__TASK__: Copy each line from the records below in which the word "page" is found.

__DATASET EXCERPTS__:
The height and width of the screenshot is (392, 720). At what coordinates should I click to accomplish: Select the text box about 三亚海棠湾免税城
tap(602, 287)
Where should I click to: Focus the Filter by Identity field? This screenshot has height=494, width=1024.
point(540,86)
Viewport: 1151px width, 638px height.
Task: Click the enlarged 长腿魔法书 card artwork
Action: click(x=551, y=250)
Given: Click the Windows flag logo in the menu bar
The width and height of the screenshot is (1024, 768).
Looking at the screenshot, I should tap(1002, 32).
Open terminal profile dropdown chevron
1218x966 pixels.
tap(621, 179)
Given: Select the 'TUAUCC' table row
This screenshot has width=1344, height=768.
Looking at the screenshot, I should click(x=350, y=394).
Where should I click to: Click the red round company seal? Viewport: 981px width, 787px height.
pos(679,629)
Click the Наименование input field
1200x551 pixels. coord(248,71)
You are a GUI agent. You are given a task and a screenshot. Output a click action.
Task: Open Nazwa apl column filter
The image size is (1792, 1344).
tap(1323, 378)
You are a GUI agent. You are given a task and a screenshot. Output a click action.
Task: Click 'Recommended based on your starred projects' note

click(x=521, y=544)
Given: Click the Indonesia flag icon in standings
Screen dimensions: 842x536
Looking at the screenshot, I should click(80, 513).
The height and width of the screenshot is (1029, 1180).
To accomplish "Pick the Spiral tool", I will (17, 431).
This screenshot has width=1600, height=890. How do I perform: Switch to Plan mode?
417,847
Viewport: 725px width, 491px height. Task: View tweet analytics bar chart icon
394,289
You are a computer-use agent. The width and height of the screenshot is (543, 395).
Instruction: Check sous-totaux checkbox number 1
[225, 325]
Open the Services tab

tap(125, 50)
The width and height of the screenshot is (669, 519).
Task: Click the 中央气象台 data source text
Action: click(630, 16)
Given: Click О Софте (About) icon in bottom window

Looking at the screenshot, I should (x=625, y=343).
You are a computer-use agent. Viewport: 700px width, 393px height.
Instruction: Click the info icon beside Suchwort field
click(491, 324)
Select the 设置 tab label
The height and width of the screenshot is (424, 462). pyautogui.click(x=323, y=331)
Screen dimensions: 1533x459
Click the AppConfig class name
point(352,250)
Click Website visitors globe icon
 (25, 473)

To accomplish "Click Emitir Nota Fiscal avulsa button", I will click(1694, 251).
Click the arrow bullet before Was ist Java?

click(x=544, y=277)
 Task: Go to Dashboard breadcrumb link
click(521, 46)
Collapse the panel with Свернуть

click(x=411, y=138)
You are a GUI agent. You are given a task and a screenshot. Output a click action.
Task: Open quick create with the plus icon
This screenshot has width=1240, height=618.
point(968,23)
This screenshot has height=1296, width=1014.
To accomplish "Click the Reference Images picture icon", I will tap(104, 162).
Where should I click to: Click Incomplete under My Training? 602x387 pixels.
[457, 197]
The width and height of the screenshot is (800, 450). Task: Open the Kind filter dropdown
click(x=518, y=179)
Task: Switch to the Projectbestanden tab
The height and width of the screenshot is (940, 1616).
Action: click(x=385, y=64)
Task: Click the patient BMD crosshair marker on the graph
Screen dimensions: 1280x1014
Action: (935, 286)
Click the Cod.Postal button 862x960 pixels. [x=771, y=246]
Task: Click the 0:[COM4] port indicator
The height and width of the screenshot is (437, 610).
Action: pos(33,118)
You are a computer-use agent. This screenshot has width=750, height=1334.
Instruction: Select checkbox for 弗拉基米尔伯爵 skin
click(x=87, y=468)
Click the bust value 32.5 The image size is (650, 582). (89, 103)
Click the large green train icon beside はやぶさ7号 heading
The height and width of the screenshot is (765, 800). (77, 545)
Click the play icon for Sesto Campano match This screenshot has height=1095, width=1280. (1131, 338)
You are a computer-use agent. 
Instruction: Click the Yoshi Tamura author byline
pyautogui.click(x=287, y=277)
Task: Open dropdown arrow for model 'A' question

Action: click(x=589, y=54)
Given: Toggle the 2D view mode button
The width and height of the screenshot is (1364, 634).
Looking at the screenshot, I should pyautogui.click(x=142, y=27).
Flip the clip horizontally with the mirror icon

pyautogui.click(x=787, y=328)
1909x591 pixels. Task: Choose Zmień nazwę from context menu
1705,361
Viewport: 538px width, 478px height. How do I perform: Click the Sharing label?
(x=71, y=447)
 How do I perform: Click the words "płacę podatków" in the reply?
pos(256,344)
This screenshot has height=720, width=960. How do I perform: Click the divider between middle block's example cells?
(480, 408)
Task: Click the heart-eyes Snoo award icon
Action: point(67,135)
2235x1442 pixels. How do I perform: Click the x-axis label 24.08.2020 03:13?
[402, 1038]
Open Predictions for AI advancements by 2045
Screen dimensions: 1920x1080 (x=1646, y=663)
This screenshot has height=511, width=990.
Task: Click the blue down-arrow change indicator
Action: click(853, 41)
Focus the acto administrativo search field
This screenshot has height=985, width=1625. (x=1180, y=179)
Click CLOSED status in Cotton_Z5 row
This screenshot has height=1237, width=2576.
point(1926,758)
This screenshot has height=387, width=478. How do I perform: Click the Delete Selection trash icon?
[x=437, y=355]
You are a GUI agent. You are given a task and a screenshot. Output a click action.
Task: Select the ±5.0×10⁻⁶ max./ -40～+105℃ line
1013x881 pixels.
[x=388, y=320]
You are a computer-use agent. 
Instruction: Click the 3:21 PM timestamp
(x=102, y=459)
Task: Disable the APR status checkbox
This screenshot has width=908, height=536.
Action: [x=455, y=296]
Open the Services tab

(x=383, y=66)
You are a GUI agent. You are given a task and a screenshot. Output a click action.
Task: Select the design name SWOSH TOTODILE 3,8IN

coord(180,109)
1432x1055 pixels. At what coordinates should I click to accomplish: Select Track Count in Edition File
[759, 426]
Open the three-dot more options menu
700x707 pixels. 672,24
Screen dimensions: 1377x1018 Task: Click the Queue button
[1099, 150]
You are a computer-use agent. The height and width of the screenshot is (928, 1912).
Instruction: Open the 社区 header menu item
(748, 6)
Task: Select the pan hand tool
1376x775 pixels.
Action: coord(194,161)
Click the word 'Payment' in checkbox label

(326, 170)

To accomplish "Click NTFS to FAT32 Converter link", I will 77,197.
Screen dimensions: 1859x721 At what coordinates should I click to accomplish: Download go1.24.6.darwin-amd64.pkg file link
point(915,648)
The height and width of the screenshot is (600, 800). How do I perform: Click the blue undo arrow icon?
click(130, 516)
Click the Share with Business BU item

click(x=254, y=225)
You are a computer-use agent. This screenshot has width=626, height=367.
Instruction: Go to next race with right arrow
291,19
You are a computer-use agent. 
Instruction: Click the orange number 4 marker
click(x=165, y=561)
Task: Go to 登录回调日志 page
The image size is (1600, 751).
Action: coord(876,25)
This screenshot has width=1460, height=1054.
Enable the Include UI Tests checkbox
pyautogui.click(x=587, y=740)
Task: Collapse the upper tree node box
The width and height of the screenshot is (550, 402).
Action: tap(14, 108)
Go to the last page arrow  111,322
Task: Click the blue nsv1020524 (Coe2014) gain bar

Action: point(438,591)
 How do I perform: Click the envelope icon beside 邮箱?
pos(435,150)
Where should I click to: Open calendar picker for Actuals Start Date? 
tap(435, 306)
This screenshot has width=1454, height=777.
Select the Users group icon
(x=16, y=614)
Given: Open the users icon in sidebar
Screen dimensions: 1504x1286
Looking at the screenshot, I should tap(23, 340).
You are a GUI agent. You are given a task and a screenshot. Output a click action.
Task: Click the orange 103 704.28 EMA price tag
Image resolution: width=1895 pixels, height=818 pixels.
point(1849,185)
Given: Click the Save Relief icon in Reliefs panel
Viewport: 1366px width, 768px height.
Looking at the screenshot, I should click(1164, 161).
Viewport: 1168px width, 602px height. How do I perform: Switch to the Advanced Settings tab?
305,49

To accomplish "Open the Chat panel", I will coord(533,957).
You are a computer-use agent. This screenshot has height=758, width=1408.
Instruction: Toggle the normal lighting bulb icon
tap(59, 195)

__OUTPUT OF THE TASK__:
Task: Go to 登录回调日志 page
Go to the last page arrow  111,322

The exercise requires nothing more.